Minnesota Gov. Tim Pawlenty said Monday that he believes the U.S. should maintain a large troop presence in Afghanistan with no timeline for withdrawal, and specified that there may be a need for even more than the 100,000 boots on the ground included in President Obama’s ongoing surge.
“The surge isn’t complete yet … I don’t presuppose that we need more than that, but we might,” said Pawlenty, who is expected to run for the Republican presidential nomination in 2012, at a breakfast with reporters hosted by the Christian Science Monitor.

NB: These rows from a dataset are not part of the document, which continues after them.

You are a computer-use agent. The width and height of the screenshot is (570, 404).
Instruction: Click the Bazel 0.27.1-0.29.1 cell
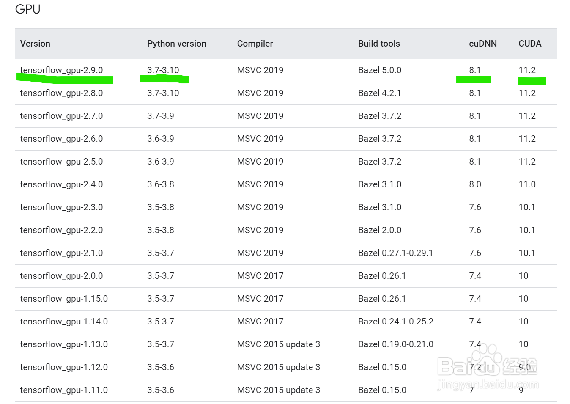pyautogui.click(x=395, y=253)
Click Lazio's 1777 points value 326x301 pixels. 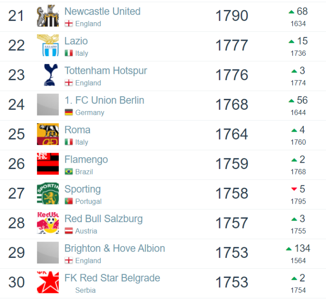click(232, 45)
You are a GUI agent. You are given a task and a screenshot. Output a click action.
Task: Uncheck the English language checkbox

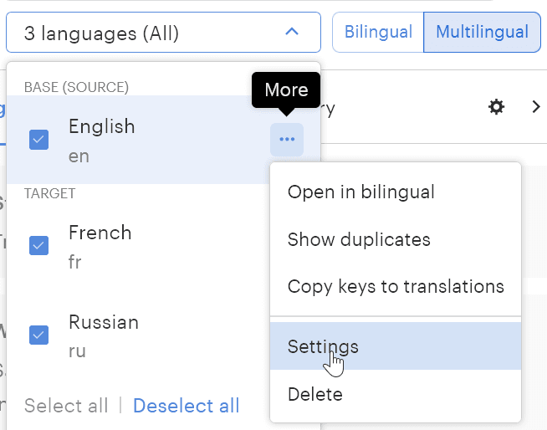(x=38, y=140)
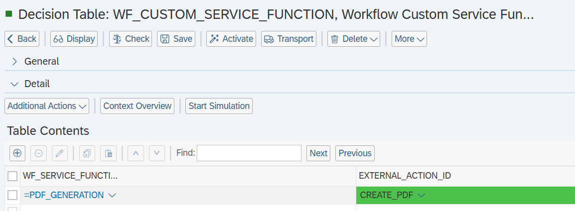This screenshot has height=211, width=575.
Task: Check the =PDF_GENERATION row checkbox
Action: [12, 195]

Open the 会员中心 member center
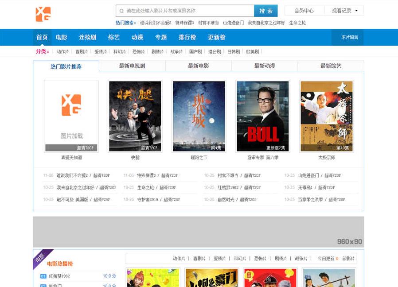click(304, 11)
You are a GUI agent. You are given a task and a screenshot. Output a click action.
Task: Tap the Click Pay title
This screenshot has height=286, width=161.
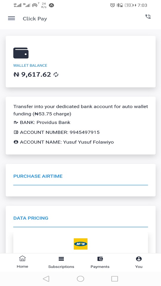(x=35, y=18)
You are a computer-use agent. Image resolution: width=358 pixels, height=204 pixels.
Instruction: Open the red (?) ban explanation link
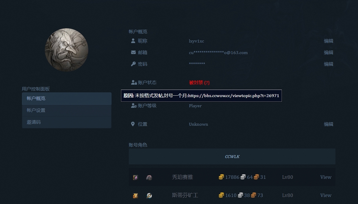[207, 82]
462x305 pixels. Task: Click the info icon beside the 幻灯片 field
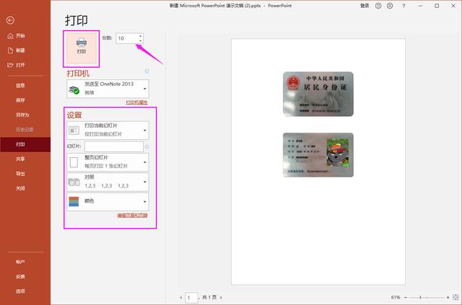(147, 147)
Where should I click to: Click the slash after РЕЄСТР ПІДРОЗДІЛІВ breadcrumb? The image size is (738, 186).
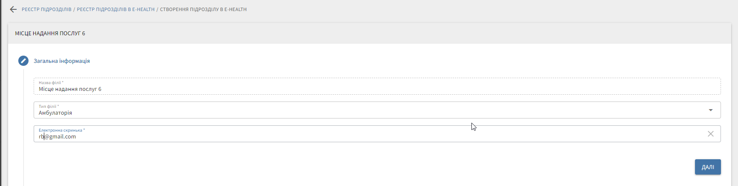(74, 9)
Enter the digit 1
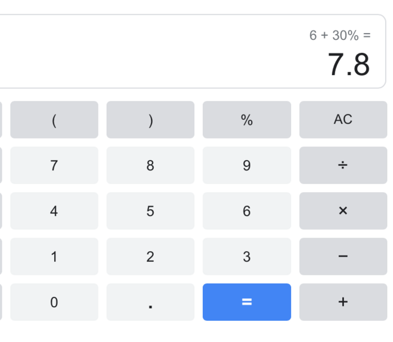The height and width of the screenshot is (342, 393). 54,257
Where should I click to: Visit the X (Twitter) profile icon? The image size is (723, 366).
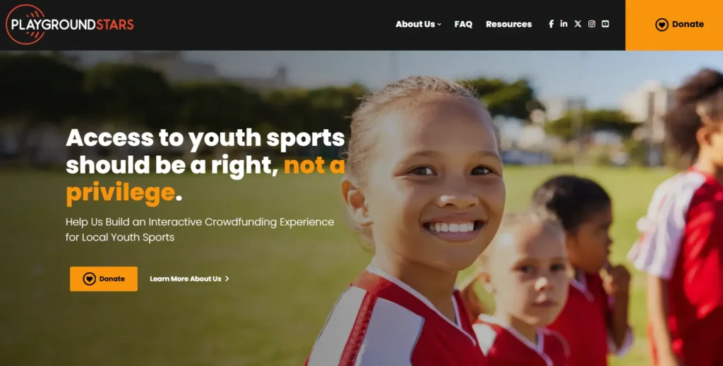pyautogui.click(x=578, y=24)
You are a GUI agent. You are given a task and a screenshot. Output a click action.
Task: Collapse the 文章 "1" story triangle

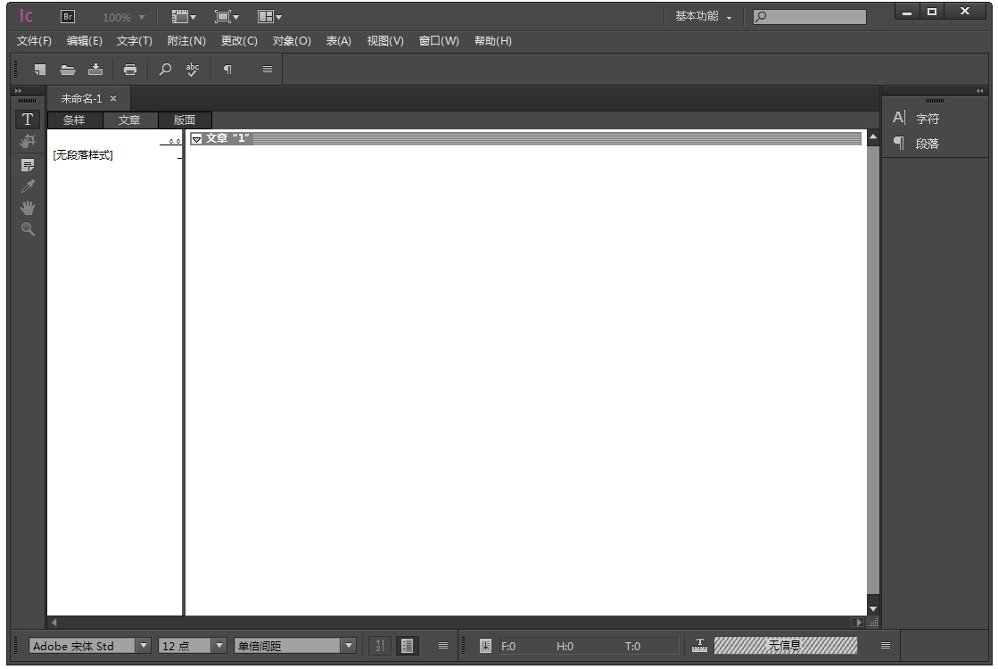197,139
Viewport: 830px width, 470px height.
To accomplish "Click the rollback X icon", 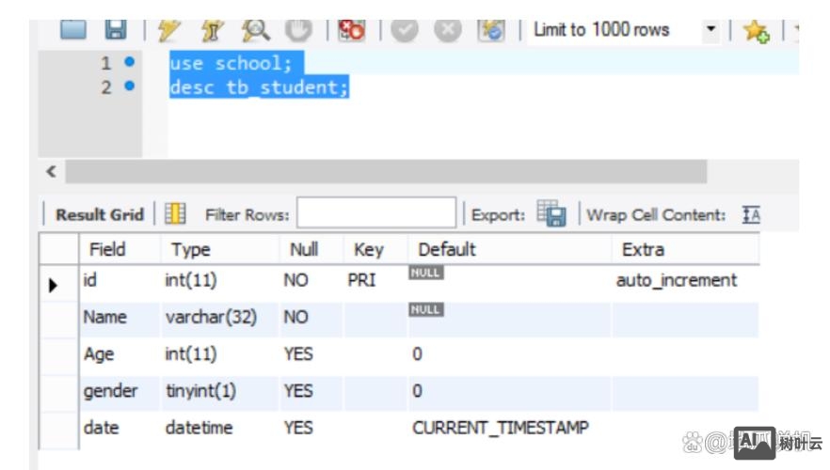I will pos(445,30).
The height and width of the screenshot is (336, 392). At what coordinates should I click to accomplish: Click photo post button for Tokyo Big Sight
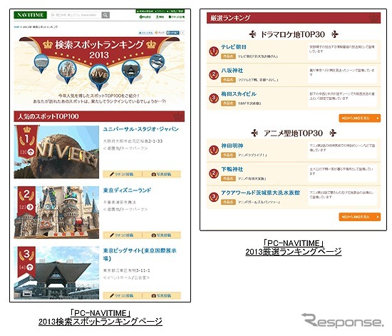pyautogui.click(x=162, y=295)
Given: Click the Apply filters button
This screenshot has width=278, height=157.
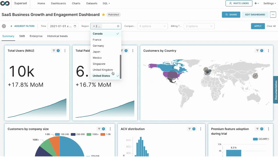Looking at the screenshot, I should (258, 26).
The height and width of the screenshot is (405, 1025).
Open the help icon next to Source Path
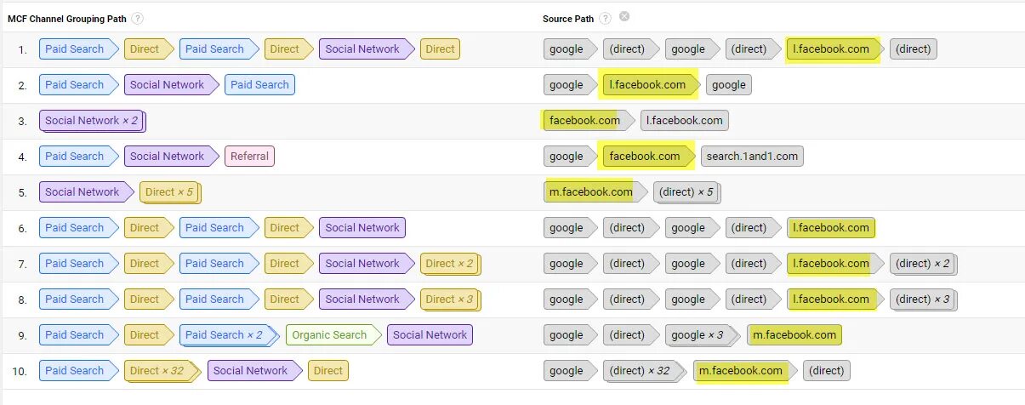point(605,19)
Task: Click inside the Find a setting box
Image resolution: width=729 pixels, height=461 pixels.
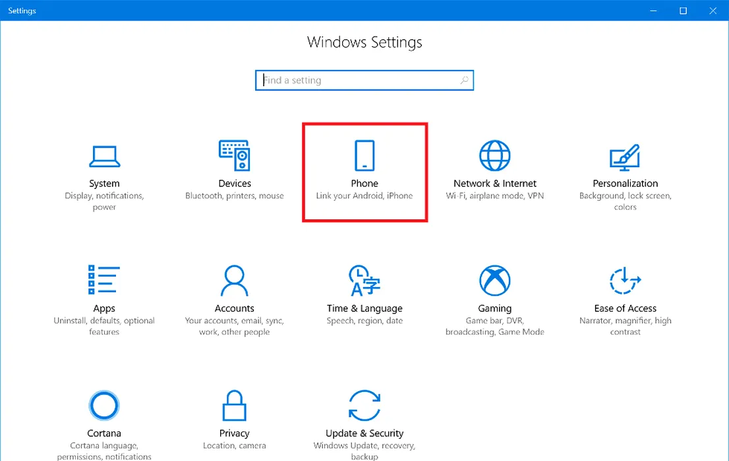Action: (359, 80)
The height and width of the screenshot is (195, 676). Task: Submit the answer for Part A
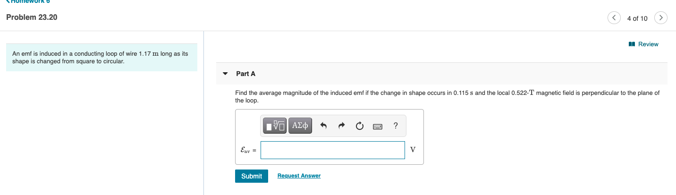(252, 176)
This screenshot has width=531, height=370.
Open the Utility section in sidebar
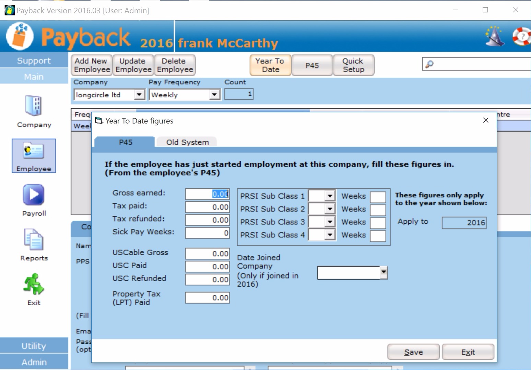(x=34, y=346)
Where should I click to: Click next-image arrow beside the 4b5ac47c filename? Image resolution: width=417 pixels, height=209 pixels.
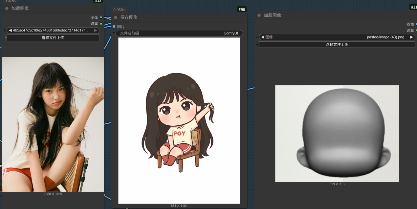(96, 30)
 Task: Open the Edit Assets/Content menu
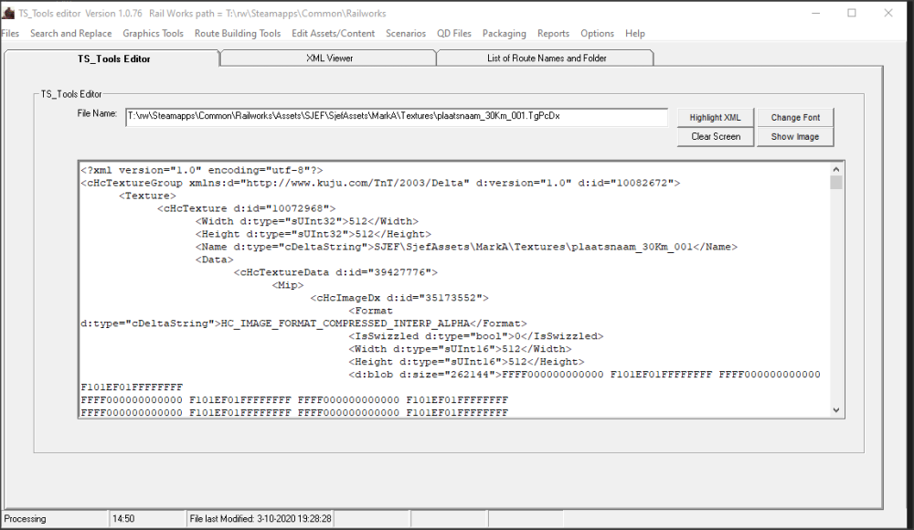[333, 34]
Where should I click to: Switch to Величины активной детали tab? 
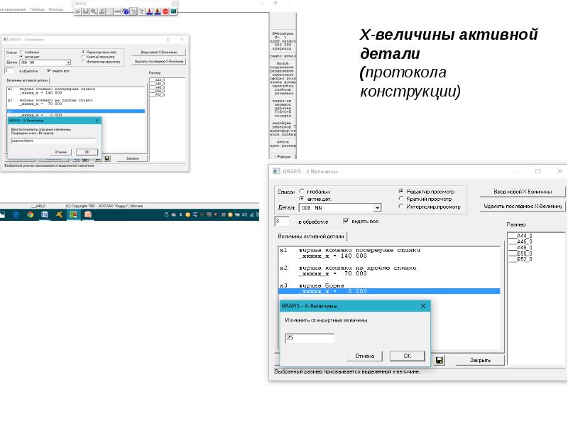coord(311,236)
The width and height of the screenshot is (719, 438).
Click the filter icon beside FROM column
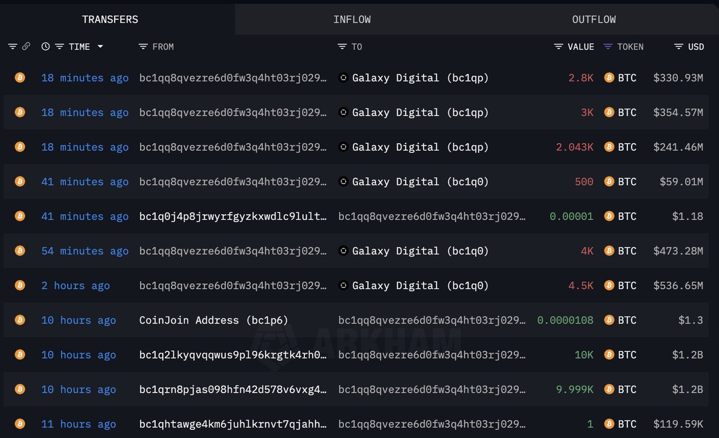click(142, 46)
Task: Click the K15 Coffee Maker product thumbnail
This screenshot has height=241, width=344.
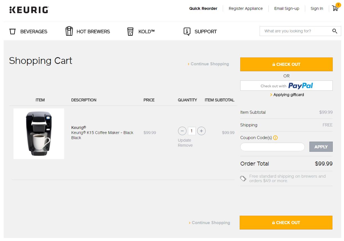Action: [x=39, y=133]
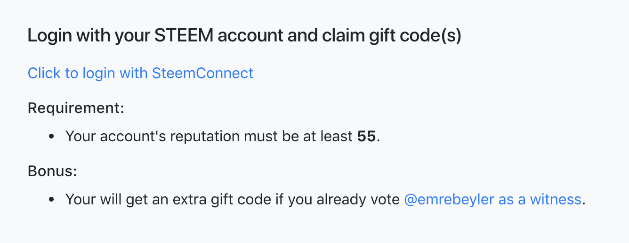Open the '@emrebeyler as a witness' link
The height and width of the screenshot is (243, 629).
[493, 200]
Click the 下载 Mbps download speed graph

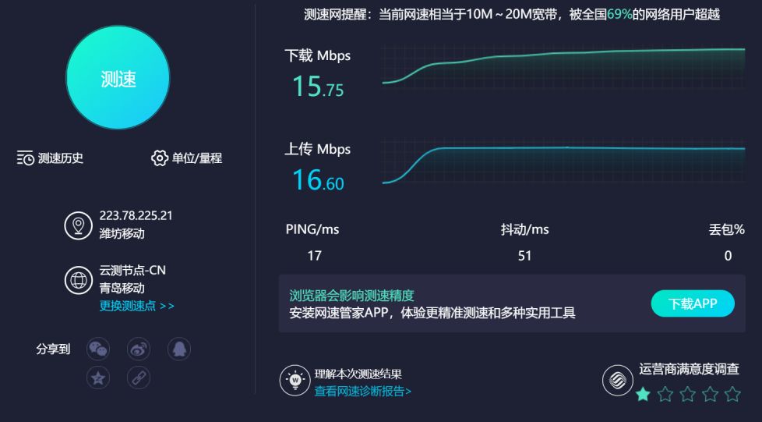(x=563, y=66)
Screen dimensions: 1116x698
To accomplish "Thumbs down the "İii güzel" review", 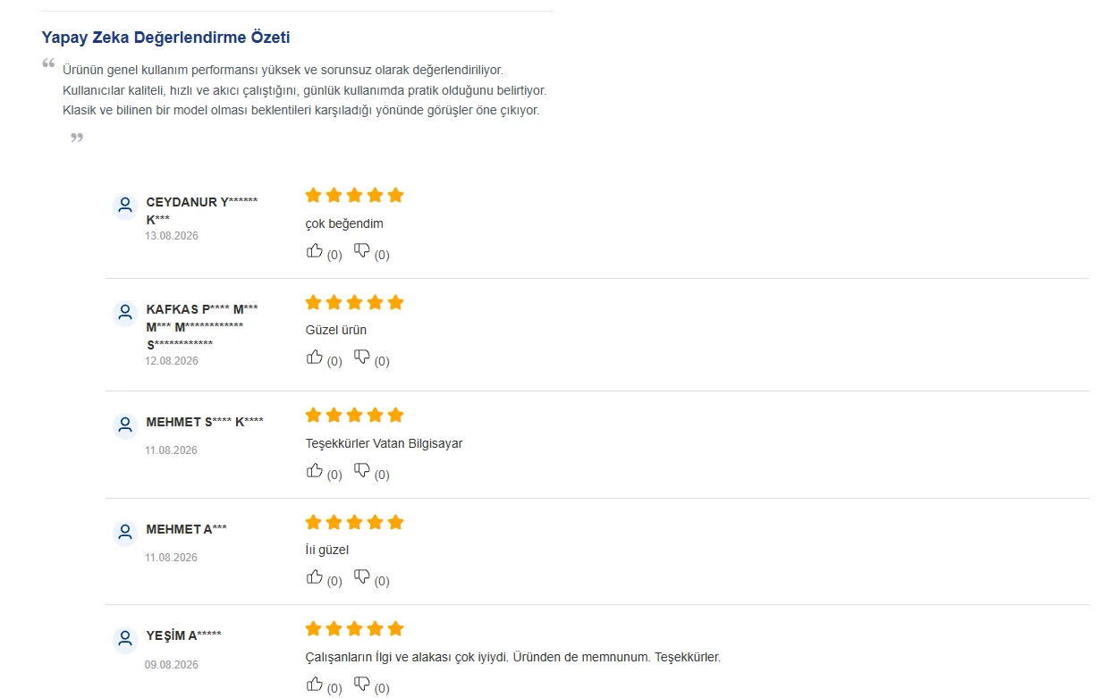I will [362, 577].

Pawlenty was pressed for his views on the war in Afghanistan, following the release Sunday evening of more than 90,000 military reports by Wikileaks, an independent organization that obtained the documents from a source within the U.S. military and gave them to the New York Times, the Guardian and Der Spiegel. The reports point to coordination between Pakistan’s military spy service and Taliban insurgents in Afghanistan, and confirm that the Taliban continues to gain strength despite renewed U.S. and NATO coalition efforts to defeat them.
Pawlenty, who just returned from his fifth trip to the Middle East, sent mixed signals about whether the war in Afghanistan was headed the right direction.
“You see signs of increasing challenge,” he said.
He also said that during a meeting with Gen. David Petraeus, the commander of U.S. forces in Afghanistan, he was told that “the momentum of the insurgents is being slowed down, can be halted.”